▸ **Source text**

Transmission LIMP mode
First of all I would like to thank everyone on this forum for all their knowledge. I've absorb everything I've read and have applied it to all the issues I've had on my 99 CLK320. So far I've been able to resolve the majority of my problems from AC issues to what type of lowering springs to get. But this one is kicking my butt:
I won't bore you with the details, so here it is in a nut shell:
1) Car went in to limp mode two weeks ago, unable to recover after shutting off car. ODBII says P0715. (input shaft speed sensor circuit)
2) I've read all the data on transmission issues (very helpful) and have already tried/changed the following:
Electric kit, valve body, all solenoids, adapter plug, cleaned connector and pins on TCU, and had transmission flushed (filter and gasket also changed) by indy mech.
Unfortunately the car won't come out of limp mode. ODBII says no errors.
I read on one of the forums that I need a STAR diagnostic tool to reset everything is this true? Is it something my Indy mechanic can do?
Any suggestions would greatly be appreciated.
Was just wondering if there're any updates since you took your W208 to the indy mechanic.
Was the issue resolved via resetting the ECU?

▸ **Given information**
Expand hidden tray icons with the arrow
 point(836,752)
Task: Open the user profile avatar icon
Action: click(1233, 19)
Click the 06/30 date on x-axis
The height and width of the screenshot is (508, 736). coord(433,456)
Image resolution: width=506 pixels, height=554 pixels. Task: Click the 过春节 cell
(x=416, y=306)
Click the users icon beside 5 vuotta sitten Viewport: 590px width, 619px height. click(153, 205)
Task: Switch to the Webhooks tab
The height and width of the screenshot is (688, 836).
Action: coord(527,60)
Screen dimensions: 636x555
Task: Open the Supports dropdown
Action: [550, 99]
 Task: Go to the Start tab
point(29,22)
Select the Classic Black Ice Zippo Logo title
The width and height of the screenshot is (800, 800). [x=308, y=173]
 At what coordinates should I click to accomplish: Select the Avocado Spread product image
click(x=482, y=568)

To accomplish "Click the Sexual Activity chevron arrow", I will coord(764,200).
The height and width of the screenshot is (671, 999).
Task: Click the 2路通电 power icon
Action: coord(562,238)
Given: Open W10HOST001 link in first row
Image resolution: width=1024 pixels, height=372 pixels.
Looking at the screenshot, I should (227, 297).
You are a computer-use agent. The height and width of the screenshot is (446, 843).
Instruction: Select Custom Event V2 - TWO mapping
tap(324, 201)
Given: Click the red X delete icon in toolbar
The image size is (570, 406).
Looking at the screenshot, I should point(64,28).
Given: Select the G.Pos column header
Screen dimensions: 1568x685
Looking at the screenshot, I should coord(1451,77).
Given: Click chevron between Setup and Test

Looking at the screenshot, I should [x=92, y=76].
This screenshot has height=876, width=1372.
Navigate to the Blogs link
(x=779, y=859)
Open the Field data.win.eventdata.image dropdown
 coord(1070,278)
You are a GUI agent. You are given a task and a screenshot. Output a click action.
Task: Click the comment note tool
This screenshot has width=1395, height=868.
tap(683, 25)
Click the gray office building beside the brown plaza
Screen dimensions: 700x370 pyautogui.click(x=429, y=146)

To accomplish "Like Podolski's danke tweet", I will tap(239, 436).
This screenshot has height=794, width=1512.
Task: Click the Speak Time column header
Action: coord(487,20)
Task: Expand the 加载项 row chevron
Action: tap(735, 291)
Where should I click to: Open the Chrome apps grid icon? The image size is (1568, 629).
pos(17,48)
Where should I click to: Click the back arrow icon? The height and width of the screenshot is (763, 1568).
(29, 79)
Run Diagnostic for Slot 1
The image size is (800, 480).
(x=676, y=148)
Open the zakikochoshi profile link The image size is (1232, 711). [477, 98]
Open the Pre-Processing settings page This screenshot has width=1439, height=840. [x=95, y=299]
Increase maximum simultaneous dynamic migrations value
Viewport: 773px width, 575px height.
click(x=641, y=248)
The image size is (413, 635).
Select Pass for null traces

▸ **Work instructions**
a – Repeat the part of the limp mode post that starts at the words "2) I've read" and ends after "greatly be appreciated.", word for word.
b – In the limp mode post, what code did the scan report when the car first went into limp mode?
Use only the limp mode post, not the entries.

▸ **Responses for each task**
a –
2) I've read all the data on transmission issues (very helpful) and have already tried/changed the following:
Electric kit, valve body, all solenoids, adapter plug, cleaned connector and pins on TCU, and had transmission flushed (filter and gasket also changed) by indy mech.
Unfortunately the car won't come out of limp mode. ODBII says no errors.
I read on one of the forums that I need a STAR diagnostic tool to reset everything is this true? Is it something my Indy mechanic can do?
Any suggestions would greatly be appreciated.

b – P0715 (input shaft speed sensor circuit).